Oh, I remembered. My fingers found the edge of my tablet, tapping a rhythm that only existed to keep me from melting into a pool of humiliation. Or combusting. “I was making a generalized observation about the integration challenges inherent in?—”
“You were calling me a disaster waiting to happen.” He delivered it like we were coconspirators in a joke rather than my insulting him to his face. And why—why did he look pleased about that? “Refreshing, actually. Most people wait at least a day before they tell me I’m going to ruin everything in my path.”
“I prefer efficiency in all things, including interpersonal communications.”
“That explains the complete lack of small talk.” He shifted his weight with natural ease, and I hated that my eyes tracked the motion. My attention snapped back to the safety of pixels.
“Small talk serves no quantifiable purpose in a professional environment.”
“What about making people comfortable?”
“Comfort is subjective. Impossible to optimize for.”
“You always talk like you’re writing a research paper?”
The retort slipped out before my brain could catch it. “You always ask this many questions?”
Too late to shove it back in. Brilliant. Now, I was not only flustered, I was flustered and snippy.
But he just laughed, low and rich, and the sound did something complicated to my nervous system. “Only when I’m trying to figure someone out.”
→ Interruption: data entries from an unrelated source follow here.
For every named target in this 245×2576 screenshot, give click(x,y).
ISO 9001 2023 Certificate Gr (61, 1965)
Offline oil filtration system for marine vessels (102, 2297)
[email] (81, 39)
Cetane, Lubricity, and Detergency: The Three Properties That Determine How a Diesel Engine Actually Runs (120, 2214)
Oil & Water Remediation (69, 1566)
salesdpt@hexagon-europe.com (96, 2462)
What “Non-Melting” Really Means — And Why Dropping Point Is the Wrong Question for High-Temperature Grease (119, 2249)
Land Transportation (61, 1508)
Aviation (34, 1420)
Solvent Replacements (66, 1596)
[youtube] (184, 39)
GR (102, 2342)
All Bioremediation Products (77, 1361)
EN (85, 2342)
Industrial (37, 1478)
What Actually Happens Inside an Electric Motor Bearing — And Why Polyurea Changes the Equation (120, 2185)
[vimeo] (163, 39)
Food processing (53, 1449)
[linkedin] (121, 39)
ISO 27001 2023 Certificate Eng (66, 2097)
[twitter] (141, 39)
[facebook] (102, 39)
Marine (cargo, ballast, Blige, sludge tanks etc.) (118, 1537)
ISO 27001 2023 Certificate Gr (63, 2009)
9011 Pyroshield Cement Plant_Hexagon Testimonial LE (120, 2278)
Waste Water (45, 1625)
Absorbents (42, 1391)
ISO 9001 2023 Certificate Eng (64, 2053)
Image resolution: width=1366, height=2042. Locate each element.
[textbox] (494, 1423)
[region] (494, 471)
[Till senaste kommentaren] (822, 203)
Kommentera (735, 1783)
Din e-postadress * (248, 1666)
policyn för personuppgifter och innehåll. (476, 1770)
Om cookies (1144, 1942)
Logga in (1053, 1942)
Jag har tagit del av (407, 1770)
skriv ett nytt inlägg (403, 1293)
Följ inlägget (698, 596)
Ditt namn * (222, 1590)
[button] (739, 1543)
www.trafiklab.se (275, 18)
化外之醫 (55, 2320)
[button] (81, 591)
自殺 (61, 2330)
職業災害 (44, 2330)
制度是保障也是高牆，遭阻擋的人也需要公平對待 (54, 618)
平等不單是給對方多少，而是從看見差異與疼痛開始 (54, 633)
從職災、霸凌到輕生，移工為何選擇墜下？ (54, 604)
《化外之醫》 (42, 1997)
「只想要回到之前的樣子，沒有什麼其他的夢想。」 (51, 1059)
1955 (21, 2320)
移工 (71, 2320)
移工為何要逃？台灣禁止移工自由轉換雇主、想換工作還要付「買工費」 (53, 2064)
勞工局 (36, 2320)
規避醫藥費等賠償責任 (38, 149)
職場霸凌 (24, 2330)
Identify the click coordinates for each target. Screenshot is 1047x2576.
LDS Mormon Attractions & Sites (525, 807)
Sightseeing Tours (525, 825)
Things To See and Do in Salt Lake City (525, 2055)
“I’m not a puzzle for you to solve.” I lifted my chin, spine stiffening like posture alone could make me intimidating. Maybe if I borrowed some of Alex’s authority and duct-taped it to my personality. “I’m a researcher with a job to do.”
“Didn’t say you were a puzzle.” His smile tipped lazy, but his eyes didn’t. “I said I was trying to figure you out. Different thing.”
My heart tripped, promptly ignored my request for composure, and went sprinting in circles like a hamster on espresso. I opened my mouth, no idea what would come out?—
Thankfully, Alex cleared his throat. “If you two are done with…whatever this is, George Mercer is calling in thirty seconds.”
I’d never been so grateful for an interruption. I slid into one of the chairs facing Alex’s desk, pulling up the relevant files on my tablet. Ty took the chair next to mine, and I became hyperaware of every molecule of air between us. His presence filled the space like an electromagnetic field, disrupting all my carefully calibrated equilibrium.
The wall monitor flickered to life, and George Mercer’s face appeared. The FBI seal behind him looked imposing as always, but something in his expression made my stomach drop.
“Alex, Charlotte.” George’s voice carried weight that confirmed my worst fears. “Thank you for making time on short notice. Ty.”
“Your message mentioned a security issue.” Alex had shifted to pure business mode. “Regarding the Cascade Protocol?”
George’s jaw tightened. “I’m afraid the situation is more serious than we initially assessed. Due to some…internal issues…the technology you turned over six months ago may no longer be secure.”
The words hit me like liquid nitrogen. I sat forward, my knuckles white around the tablet. “Define no longer secure.”
“We have reason to believe it may have been compromised.”